Simple, Moven, BankMobile, Number26, Atom, ZenBanx and NuBank are just some of the firms testing the waters. These neobanks have digital technology at the core of their value proposition. Opportunities exist for existing organizations that can leverage the new technologies to engage an increasingly demand consumer in close to real-time, but legacy challenges are difficult to overcome.

In the white paper, Designing a Sustainable Digital BankIBM makes it clear that a great mobile app does not make a bank a ‘digital bank. Neither does closing branches. According to IBM, “A true digital bank is built on the value proposition that most products and services are delivered digitally. Its customers expect to use digital channels for their day-to-day banking activities. The digital bank’s infrastructure is optimized for real-time digital interactions and its culture embraces the rapid change of digital technologies.”

Digital Banking Models

In the IBM white paper, they divided the digital banking playing field into four banking models.

  • Model A: A digital bank brand. Legacy full-service banks are constantly trying to appeal to NextGen millennials who want a brand that is more digital and meets their unique needs. Rather than alienating existing customers, these banks establish a new brand with a unique value proposition and products designed to the younger segment. These digital banks usually leverage current infrastructure. Examples of this model are FRANK by OCBC in Singapore and LKXA of CaixaBank in Spain.
  • Model B: A digital bank channel. Unlike Model A digital banks, Model B organizations build a banking organization focused on an improved user experience. These firms usually use an existing banking organization’s back office and banking license, reselling insured products with an enhanced user interface. Examples of this model are Simple and Moven in the US.
  • Model C: A digital bank subsidiary: This model combines a differentiated digital user experience with a true end-to-end business model. Larger banks may find that existing back-office systems are too rigid and siloed to power a digital bank, while other organizations may believe the current silos and processes won’t support a digital bank model. Model C digital banks establish a completely separate organization, with more agile and modular back end systems to provide a better consumer experience. Examples of this model include Hello Bank by BNP Paribas.
  • Model D: A digital native bank. These banks build their entire value propositions around digital technologies. Digital native banking does not necessarily imply branchless banking. However, customers of these banks are expected to interact with the bank primarily through digital channels. Examples of this model are Fidor Bank of Germany and Tangerine of Canada.

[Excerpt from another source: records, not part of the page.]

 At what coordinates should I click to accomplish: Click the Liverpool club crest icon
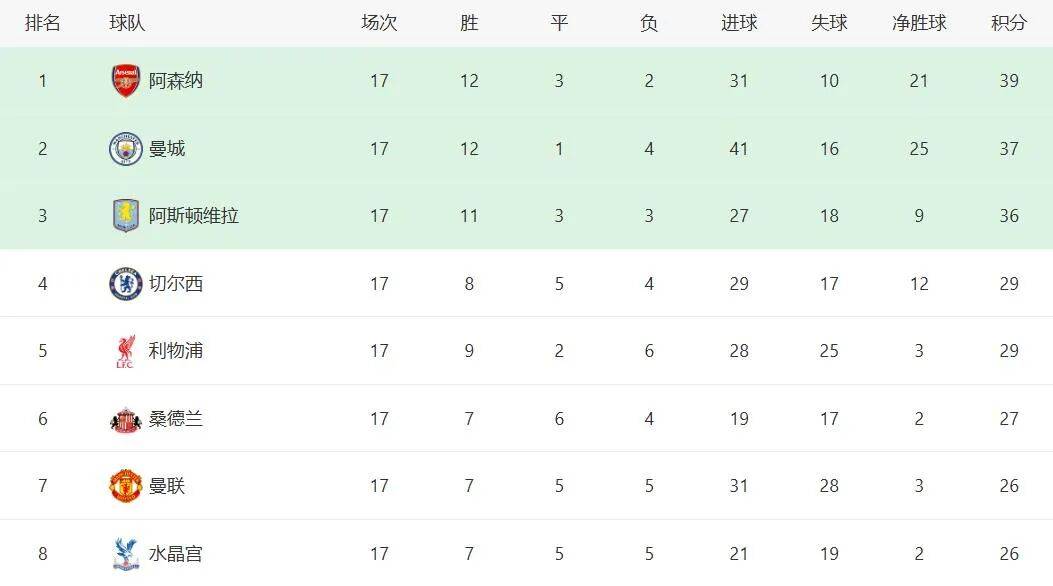[126, 351]
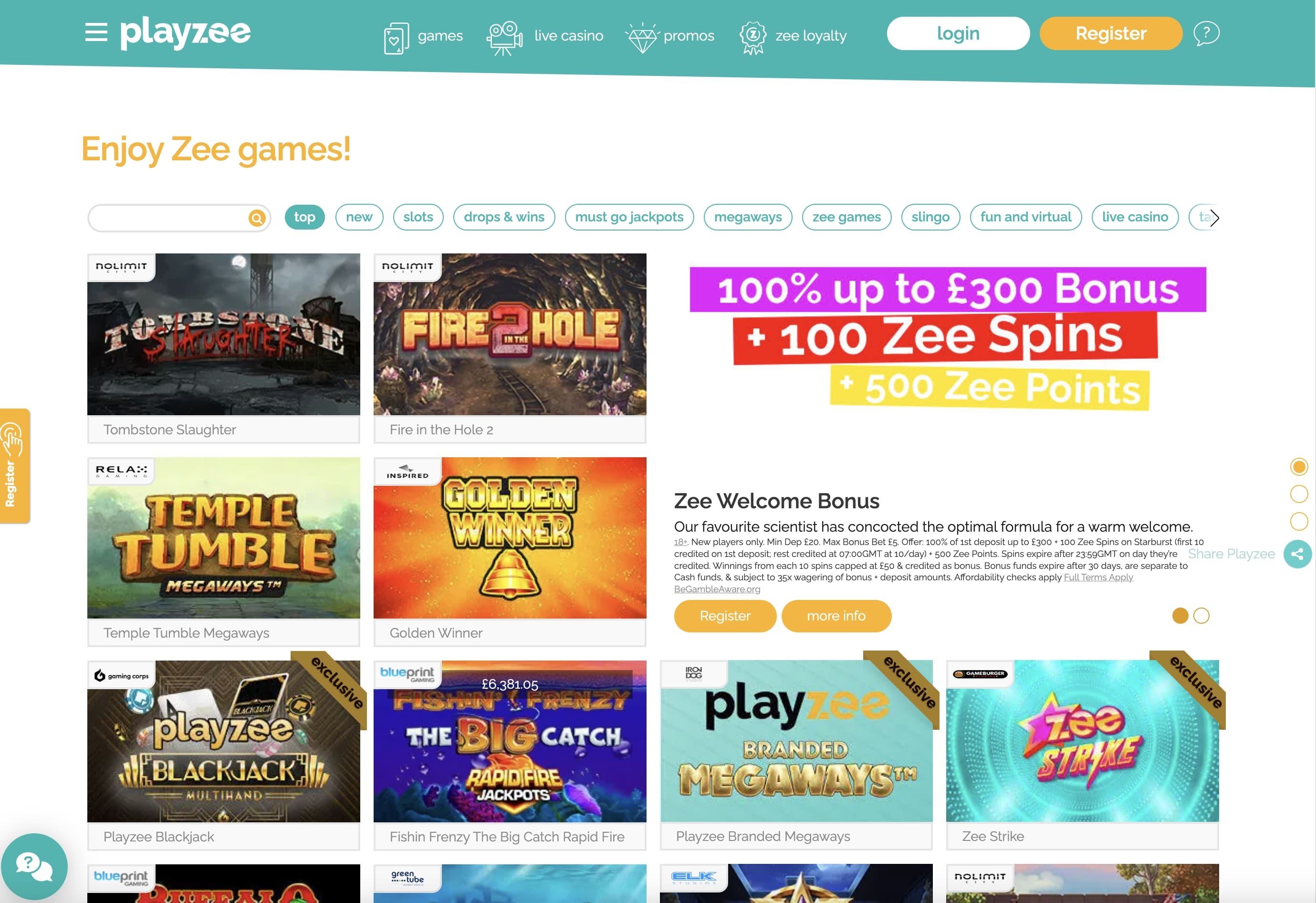Expand more category filters with arrow
1316x903 pixels.
[x=1214, y=218]
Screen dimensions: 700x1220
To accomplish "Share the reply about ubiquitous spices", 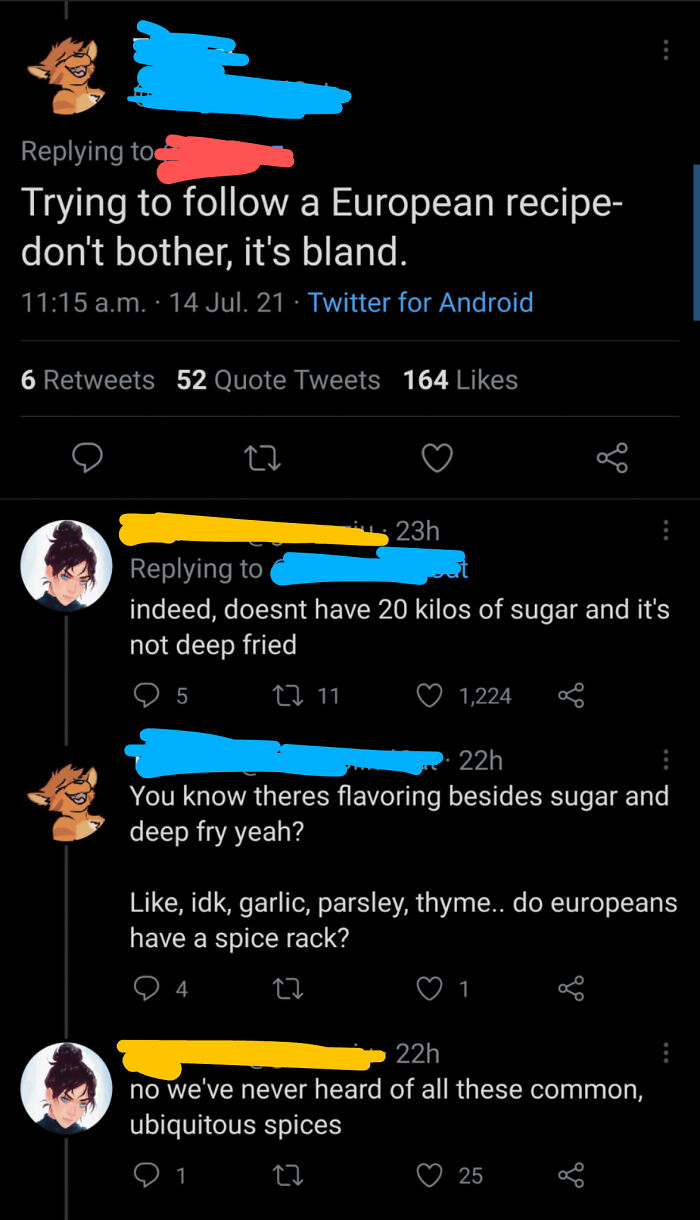I will (x=571, y=1176).
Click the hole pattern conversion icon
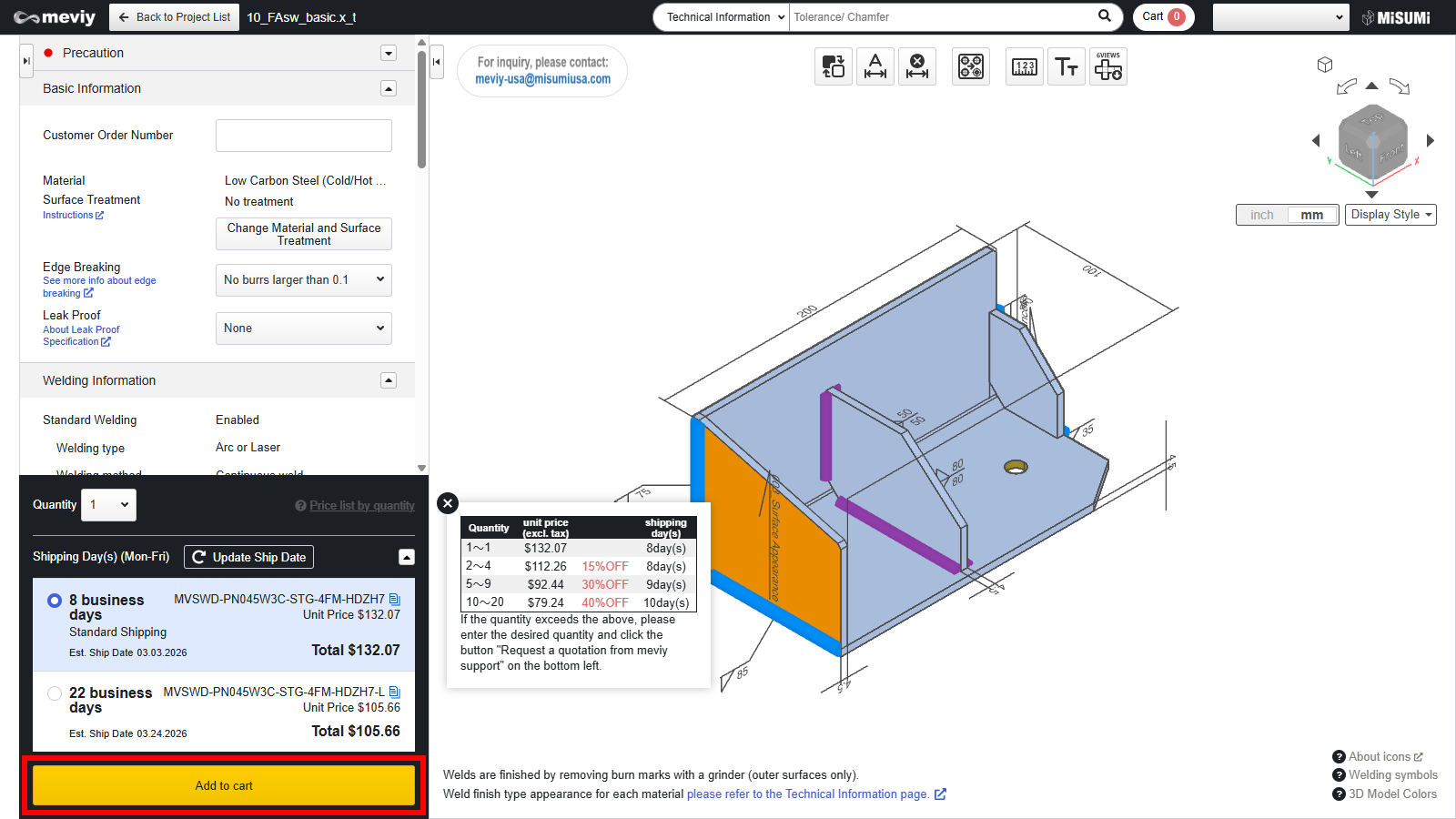The height and width of the screenshot is (819, 1456). [x=970, y=66]
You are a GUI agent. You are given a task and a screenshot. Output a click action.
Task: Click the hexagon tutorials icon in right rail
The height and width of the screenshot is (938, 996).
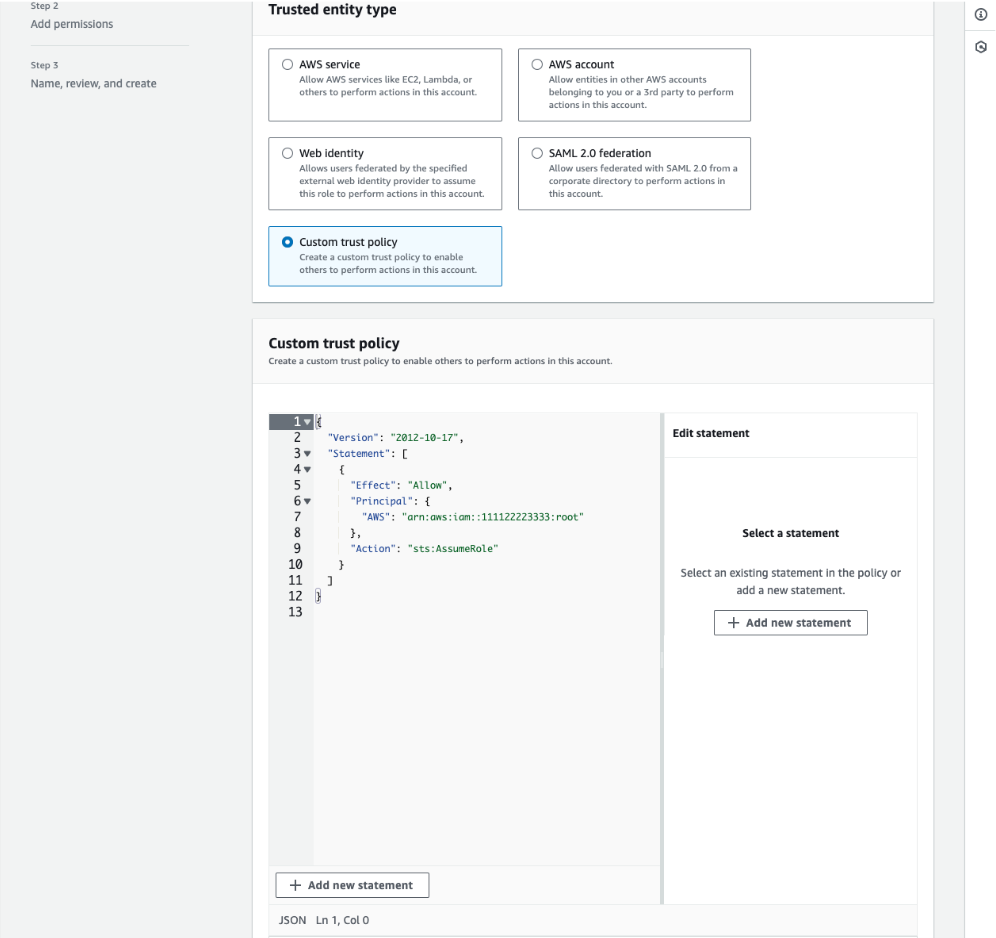(980, 46)
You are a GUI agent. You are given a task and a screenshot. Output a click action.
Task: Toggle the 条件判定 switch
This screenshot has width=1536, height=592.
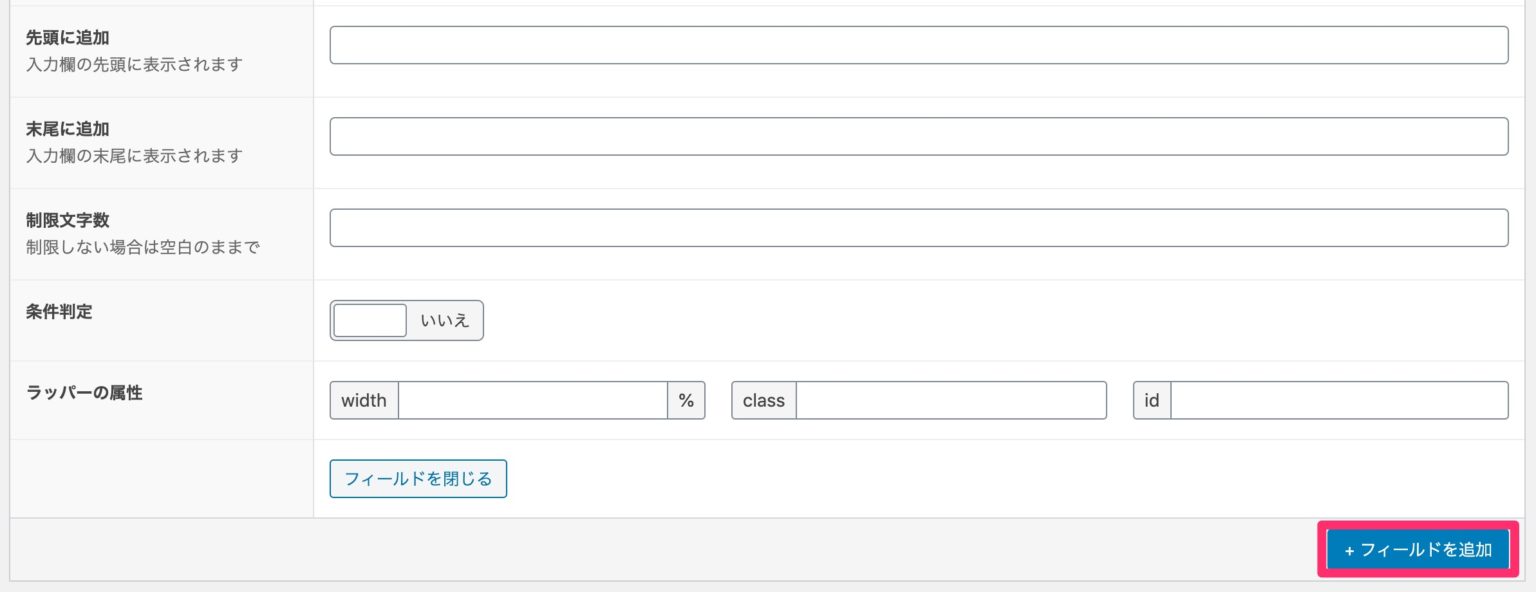tap(406, 321)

Digital Banking Success Factors

A critical success factor for any of the models described is the ability to achieve economies of scale. Fintech start-ups that lack an already well-known brand and the reach of a legacy banking organization will struggle with success since new customer acquisition in an industry with a foundation of trust is very difficult.

The second most important success factor for a digital banking organization is the ability to design the right experience for target customers. According to the IBM white paper, “There is no shortage of direct banks – some started by entrepreneurs and others backed by major traditional banks – that have failed to take off due to low customer adoption.”